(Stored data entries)
···
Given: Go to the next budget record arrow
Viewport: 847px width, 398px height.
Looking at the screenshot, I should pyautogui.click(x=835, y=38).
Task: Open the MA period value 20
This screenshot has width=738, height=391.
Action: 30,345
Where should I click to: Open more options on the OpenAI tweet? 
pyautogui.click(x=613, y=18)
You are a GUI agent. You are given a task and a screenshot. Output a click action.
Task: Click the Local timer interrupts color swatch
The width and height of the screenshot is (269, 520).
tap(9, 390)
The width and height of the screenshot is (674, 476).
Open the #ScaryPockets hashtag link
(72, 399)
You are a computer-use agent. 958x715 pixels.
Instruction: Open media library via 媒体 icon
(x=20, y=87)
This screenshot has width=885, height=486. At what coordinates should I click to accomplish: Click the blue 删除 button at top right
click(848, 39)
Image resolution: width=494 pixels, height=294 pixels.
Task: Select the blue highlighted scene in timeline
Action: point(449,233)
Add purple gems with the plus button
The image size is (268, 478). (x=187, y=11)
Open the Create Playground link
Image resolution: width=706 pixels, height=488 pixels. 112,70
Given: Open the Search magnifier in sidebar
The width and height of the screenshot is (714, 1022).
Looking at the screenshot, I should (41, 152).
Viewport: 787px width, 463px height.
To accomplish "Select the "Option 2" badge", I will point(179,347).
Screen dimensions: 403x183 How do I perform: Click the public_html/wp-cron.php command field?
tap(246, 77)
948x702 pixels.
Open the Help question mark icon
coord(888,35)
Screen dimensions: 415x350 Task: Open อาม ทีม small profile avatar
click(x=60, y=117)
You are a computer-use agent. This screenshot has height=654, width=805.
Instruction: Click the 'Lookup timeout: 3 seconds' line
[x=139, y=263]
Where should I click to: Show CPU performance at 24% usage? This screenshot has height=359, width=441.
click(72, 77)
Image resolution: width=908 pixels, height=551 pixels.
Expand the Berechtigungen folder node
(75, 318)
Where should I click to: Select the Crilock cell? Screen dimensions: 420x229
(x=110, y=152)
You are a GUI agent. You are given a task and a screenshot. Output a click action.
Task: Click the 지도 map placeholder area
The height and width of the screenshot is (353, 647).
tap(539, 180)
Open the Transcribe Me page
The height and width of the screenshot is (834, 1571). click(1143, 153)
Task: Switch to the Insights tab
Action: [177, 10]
···
(The problem) All entries are to be repeated exactly and completely.

(Task response)
Given: Go to the next budget record arrow
Viewport: 847px width, 398px height.
Looking at the screenshot, I should pyautogui.click(x=835, y=38).
Task: Open the MA period value 20
This screenshot has width=738, height=391.
Action: 30,345
Where should I click to: Open more options on the OpenAI tweet? 
pyautogui.click(x=613, y=18)
You are a GUI agent. You are given a task and a screenshot. Output a click action.
Task: Click the Local timer interrupts color swatch
The width and height of the screenshot is (269, 520).
tap(9, 390)
The width and height of the screenshot is (674, 476).
Open the #ScaryPockets hashtag link
(72, 399)
You are a computer-use agent. 958x715 pixels.
Instruction: Open media library via 媒体 icon
(x=20, y=87)
This screenshot has width=885, height=486. At what coordinates should I click to accomplish: Click the blue 删除 button at top right
click(848, 39)
Image resolution: width=494 pixels, height=294 pixels.
Task: Select the blue highlighted scene in timeline
Action: point(449,233)
Add purple gems with the plus button
The image size is (268, 478). (x=187, y=11)
Open the Create Playground link
Image resolution: width=706 pixels, height=488 pixels. 112,70
Given: Open the Search magnifier in sidebar
The width and height of the screenshot is (714, 1022).
Looking at the screenshot, I should (41, 152).
Viewport: 787px width, 463px height.
To accomplish "Select the "Option 2" badge", I will point(179,347).
Screen dimensions: 403x183 How do I perform: Click the public_html/wp-cron.php command field?
tap(246, 77)
948x702 pixels.
Open the Help question mark icon
coord(888,35)
Screen dimensions: 415x350 Task: Open อาม ทีม small profile avatar
click(x=60, y=117)
You are a computer-use agent. This screenshot has height=654, width=805.
Instruction: Click the 'Lookup timeout: 3 seconds' line
[x=139, y=263]
Where should I click to: Show CPU performance at 24% usage? This screenshot has height=359, width=441.
click(72, 77)
Image resolution: width=908 pixels, height=551 pixels.
Expand the Berechtigungen folder node
(75, 318)
Where should I click to: Select the Crilock cell? Screen dimensions: 420x229
(x=110, y=152)
You are a GUI agent. You are given a task and a screenshot. Output a click action.
Task: Click the 지도 map placeholder area
The height and width of the screenshot is (353, 647).
tap(539, 180)
Open the Transcribe Me page
The height and width of the screenshot is (834, 1571). click(1143, 153)
Task: Switch to the Insights tab
Action: [177, 10]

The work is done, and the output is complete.